L’espèce, gravement menacée par diverses activités anthropiques, notamment la chasse pour la viande et la fourrure, et par la perte d’habitat due à la déforestation, est néanmoins protégée en Malaisie par un certain nombre de lois nationales, telles que la loi de 1972 sur la protection de la vie sauvage (loi fédérale), le décret de 1997 sur la conservation de la vie sauvage (loi de l’État de Sabah) et l’ordonnance de 1998 sur la protection de la vie sauvage (loi de l’État de Sarawak).
Dans cet état, même si les Galéopithèques sont considérés comme étant à faible risque de disparition, il existe des inquiétudes fondées quant à l’inefficacité de l’application de la loi et au manque de sensibilisation des villageois locaux, qui pourraient être des facteurs de risque réels contribuant au déclin drastique de ces animaux.
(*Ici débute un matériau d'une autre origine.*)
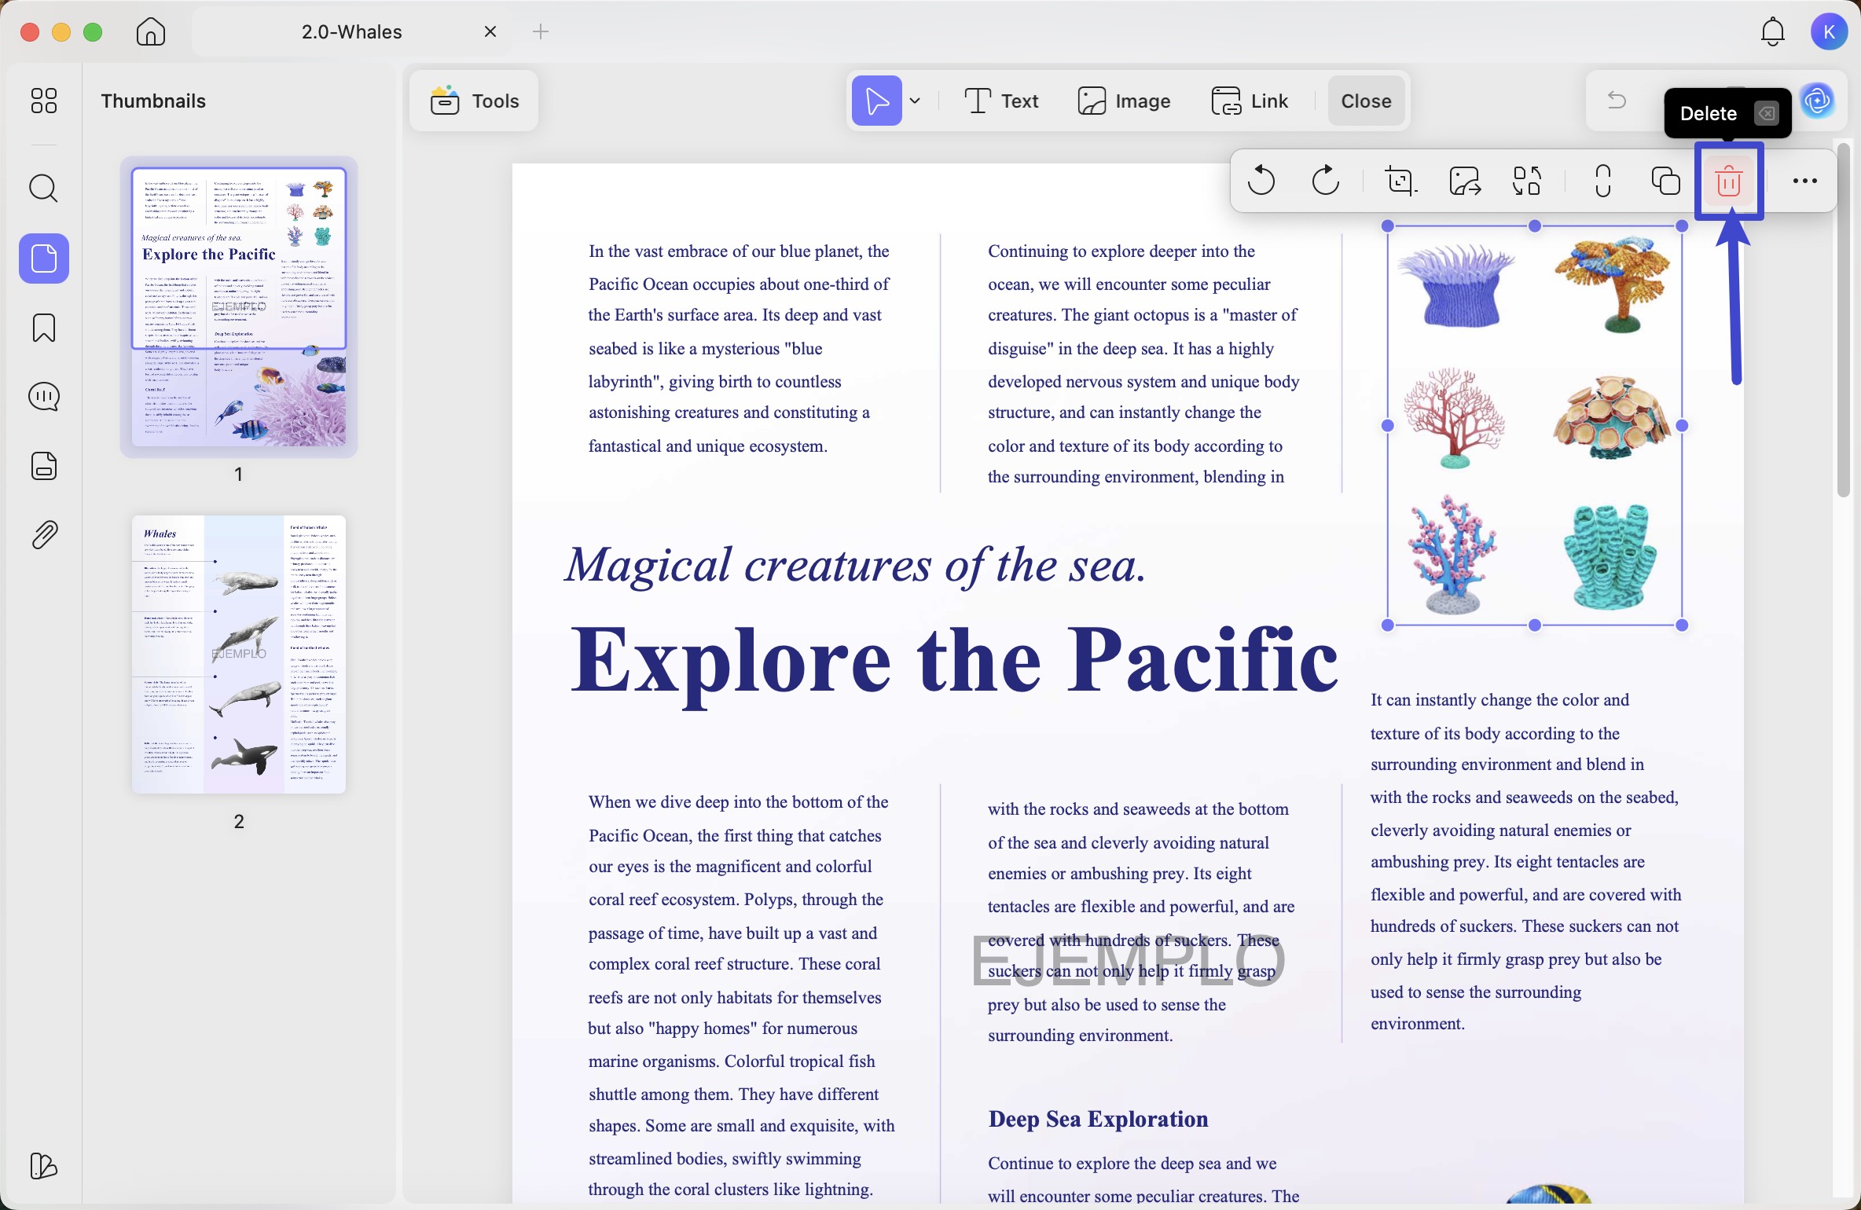Viewport: 1861px width, 1210px height.
Task: Click the Close editing button
Action: (x=1366, y=101)
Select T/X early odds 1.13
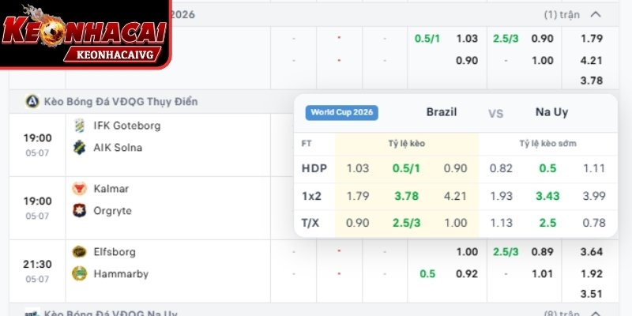632x316 pixels. [501, 223]
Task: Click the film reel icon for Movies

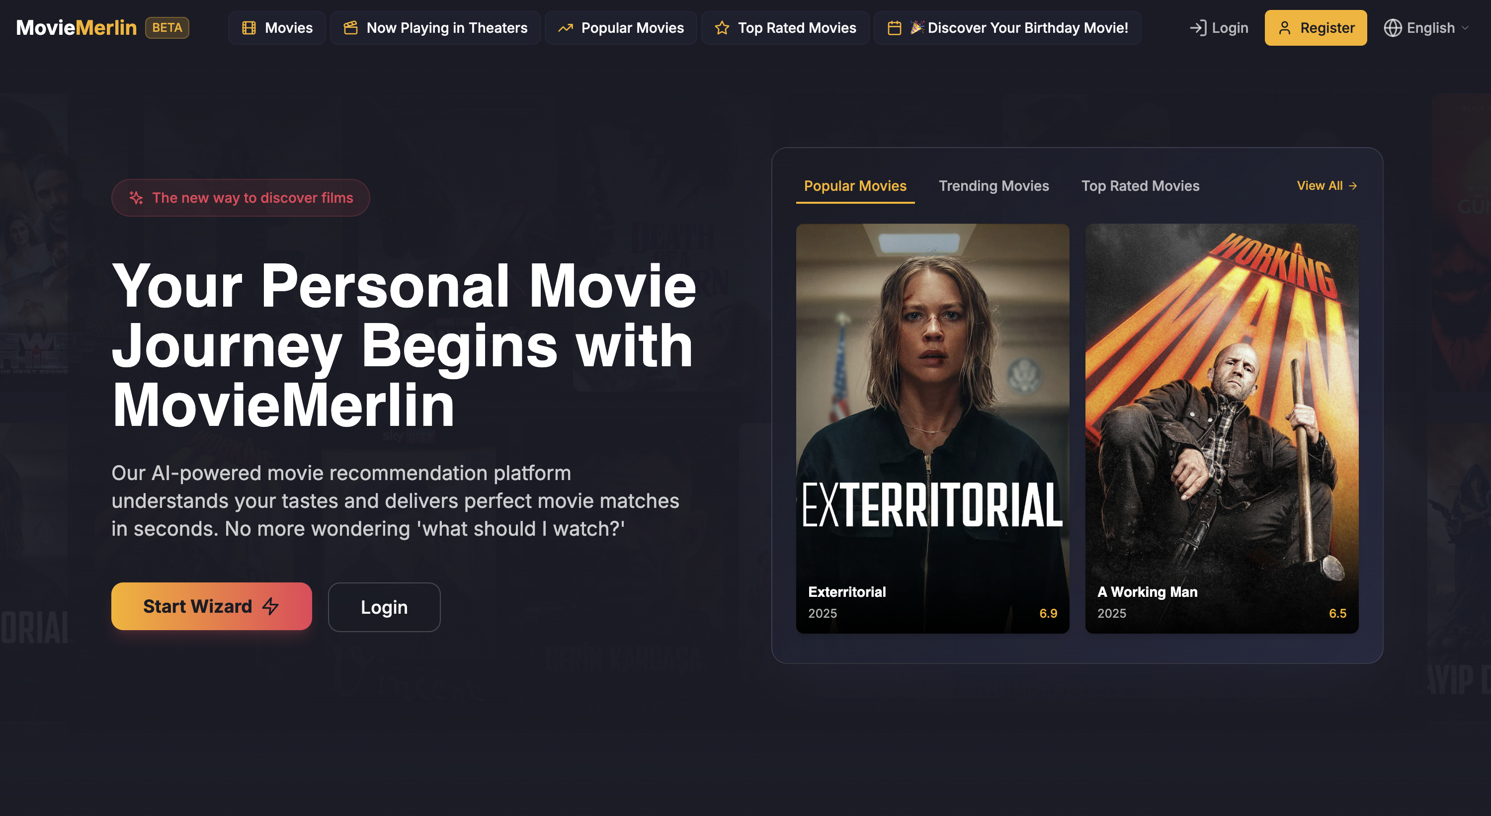Action: click(x=249, y=27)
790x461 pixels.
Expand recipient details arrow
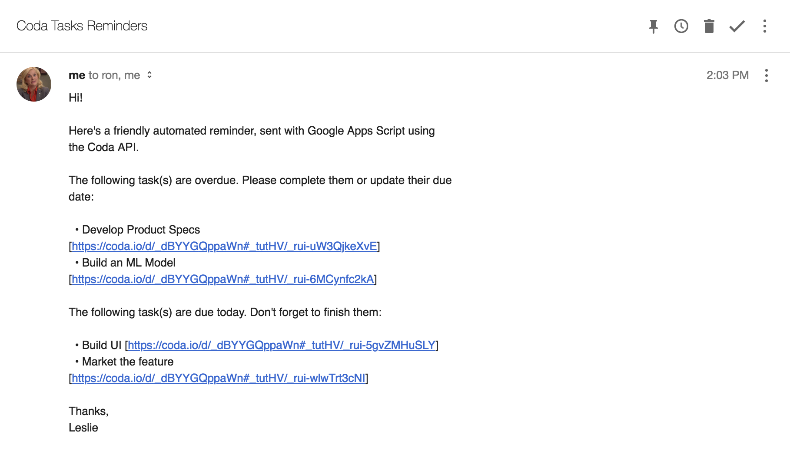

L’autre espèce de lémur volant, le Galéopithèque volant (Cynocephalus volans), est limitée aux zones de plaine et de montagne dans le sud des Philippines.
Il se distingue du Galéopithèque de Temminck décrit ci-dessus par sa taille légèrement plus petite, sa fourrure plus sombre et moins tachetée. La tête est grande et à l’apparence de celle d’un chien, d’où le nom scientifique du genre et de la famille. Les yeux sont particulièrement développés, et les oreilles petites et arrondies. Les femelles donnent généralement naissance, après une période de gestation d’environ 105 jours, à un jeune, exceptionnellement à deux. Jusqu’au sevrage, le petit est porté par sa mère.